WHAT YOU NEED TO DO:
Would you give all of the records again, exactly as they read?

DATA RECORDS:
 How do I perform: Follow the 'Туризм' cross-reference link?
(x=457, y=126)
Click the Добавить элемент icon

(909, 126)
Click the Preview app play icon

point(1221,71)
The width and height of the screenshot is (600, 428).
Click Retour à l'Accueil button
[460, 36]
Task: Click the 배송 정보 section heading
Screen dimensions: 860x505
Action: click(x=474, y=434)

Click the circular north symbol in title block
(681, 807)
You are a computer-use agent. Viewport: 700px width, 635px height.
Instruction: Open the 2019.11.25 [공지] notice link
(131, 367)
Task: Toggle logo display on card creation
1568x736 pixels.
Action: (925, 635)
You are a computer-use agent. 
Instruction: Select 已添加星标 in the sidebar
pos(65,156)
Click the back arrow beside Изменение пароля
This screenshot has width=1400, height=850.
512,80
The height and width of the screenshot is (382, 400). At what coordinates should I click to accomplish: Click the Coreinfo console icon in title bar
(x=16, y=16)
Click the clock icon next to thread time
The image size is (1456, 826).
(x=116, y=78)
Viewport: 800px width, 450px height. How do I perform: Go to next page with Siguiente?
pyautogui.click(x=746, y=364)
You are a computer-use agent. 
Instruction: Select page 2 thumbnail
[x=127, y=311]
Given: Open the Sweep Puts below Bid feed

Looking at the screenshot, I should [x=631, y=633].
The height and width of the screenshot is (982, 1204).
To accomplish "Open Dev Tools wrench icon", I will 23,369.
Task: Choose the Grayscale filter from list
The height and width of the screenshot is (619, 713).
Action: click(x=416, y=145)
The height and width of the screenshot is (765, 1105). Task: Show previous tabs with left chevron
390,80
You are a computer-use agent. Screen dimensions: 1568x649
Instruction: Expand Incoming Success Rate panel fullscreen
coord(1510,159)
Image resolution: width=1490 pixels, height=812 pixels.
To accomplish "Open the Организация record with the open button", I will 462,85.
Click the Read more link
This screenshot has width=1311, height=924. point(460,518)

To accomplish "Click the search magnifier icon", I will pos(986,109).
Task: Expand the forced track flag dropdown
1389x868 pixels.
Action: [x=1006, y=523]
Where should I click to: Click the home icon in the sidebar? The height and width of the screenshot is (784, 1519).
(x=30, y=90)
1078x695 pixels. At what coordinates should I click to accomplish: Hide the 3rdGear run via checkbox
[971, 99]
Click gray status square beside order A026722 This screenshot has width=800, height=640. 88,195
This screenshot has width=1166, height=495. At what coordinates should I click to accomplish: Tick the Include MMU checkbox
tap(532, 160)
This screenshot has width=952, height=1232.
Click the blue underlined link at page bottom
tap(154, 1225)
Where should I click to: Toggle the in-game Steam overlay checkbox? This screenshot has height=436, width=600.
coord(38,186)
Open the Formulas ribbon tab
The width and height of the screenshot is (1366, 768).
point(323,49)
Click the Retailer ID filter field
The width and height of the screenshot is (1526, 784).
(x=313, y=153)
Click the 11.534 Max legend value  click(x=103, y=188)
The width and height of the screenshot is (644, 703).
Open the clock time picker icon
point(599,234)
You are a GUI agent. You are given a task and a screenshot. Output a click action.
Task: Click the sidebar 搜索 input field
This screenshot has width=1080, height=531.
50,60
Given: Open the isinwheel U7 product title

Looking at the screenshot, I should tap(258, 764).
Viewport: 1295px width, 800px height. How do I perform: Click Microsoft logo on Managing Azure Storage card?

SOLVED EXERCISE:
 How do I perform: Follow the 'Туризм' cross-reference link?
(x=457, y=126)
Click the Добавить элемент icon

(909, 126)
Click the Preview app play icon

point(1221,71)
The width and height of the screenshot is (600, 428).
Click Retour à l'Accueil button
[460, 36]
Task: Click the 배송 정보 section heading
Screen dimensions: 860x505
Action: click(x=474, y=434)

Click the circular north symbol in title block
(681, 807)
You are a computer-use agent. Viewport: 700px width, 635px height.
Instruction: Open the 2019.11.25 [공지] notice link
(131, 367)
Task: Toggle logo display on card creation
1568x736 pixels.
Action: (925, 635)
You are a computer-use agent. 
Instruction: Select 已添加星标 in the sidebar
pos(65,156)
Click the back arrow beside Изменение пароля
This screenshot has width=1400, height=850.
512,80
The height and width of the screenshot is (382, 400). At what coordinates should I click to accomplish: Click the Coreinfo console icon in title bar
(x=16, y=16)
Click the clock icon next to thread time
The image size is (1456, 826).
(x=116, y=78)
Viewport: 800px width, 450px height. How do I perform: Go to next page with Siguiente?
pyautogui.click(x=746, y=364)
You are a computer-use agent. 
Instruction: Select page 2 thumbnail
[x=127, y=311]
Given: Open the Sweep Puts below Bid feed

Looking at the screenshot, I should [x=631, y=633].
The height and width of the screenshot is (982, 1204).
To accomplish "Open Dev Tools wrench icon", I will 23,369.
Task: Choose the Grayscale filter from list
The height and width of the screenshot is (619, 713).
Action: click(x=416, y=145)
The height and width of the screenshot is (765, 1105). Task: Show previous tabs with left chevron
390,80
You are a computer-use agent. Screen dimensions: 1568x649
Instruction: Expand Incoming Success Rate panel fullscreen
coord(1510,159)
Image resolution: width=1490 pixels, height=812 pixels.
To accomplish "Open the Организация record with the open button", I will 462,85.
Click the Read more link
This screenshot has width=1311, height=924. point(460,518)

To accomplish "Click the search magnifier icon", I will pos(986,109).
Task: Expand the forced track flag dropdown
1389x868 pixels.
Action: [x=1006, y=523]
Where should I click to: Click the home icon in the sidebar? The height and width of the screenshot is (784, 1519).
(x=30, y=90)
1078x695 pixels. At what coordinates should I click to accomplish: Hide the 3rdGear run via checkbox
[971, 99]
Click gray status square beside order A026722 This screenshot has width=800, height=640. 88,195
This screenshot has width=1166, height=495. At what coordinates should I click to accomplish: Tick the Include MMU checkbox
tap(532, 160)
This screenshot has width=952, height=1232.
Click the blue underlined link at page bottom
tap(154, 1225)
Where should I click to: Toggle the in-game Steam overlay checkbox? This screenshot has height=436, width=600.
coord(38,186)
Open the Formulas ribbon tab
The width and height of the screenshot is (1366, 768).
point(323,49)
Click the Retailer ID filter field
The width and height of the screenshot is (1526, 784).
(x=313, y=153)
Click the 11.534 Max legend value  click(x=103, y=188)
The width and height of the screenshot is (644, 703).
Open the clock time picker icon
point(599,234)
You are a GUI agent. You are given a task and a screenshot. Output a click action.
Task: Click the sidebar 搜索 input field
This screenshot has width=1080, height=531.
50,60
Given: Open the isinwheel U7 product title

Looking at the screenshot, I should tap(258, 764).
Viewport: 1295px width, 800px height. How do I perform: Click Microsoft logo on Managing Azure Storage card?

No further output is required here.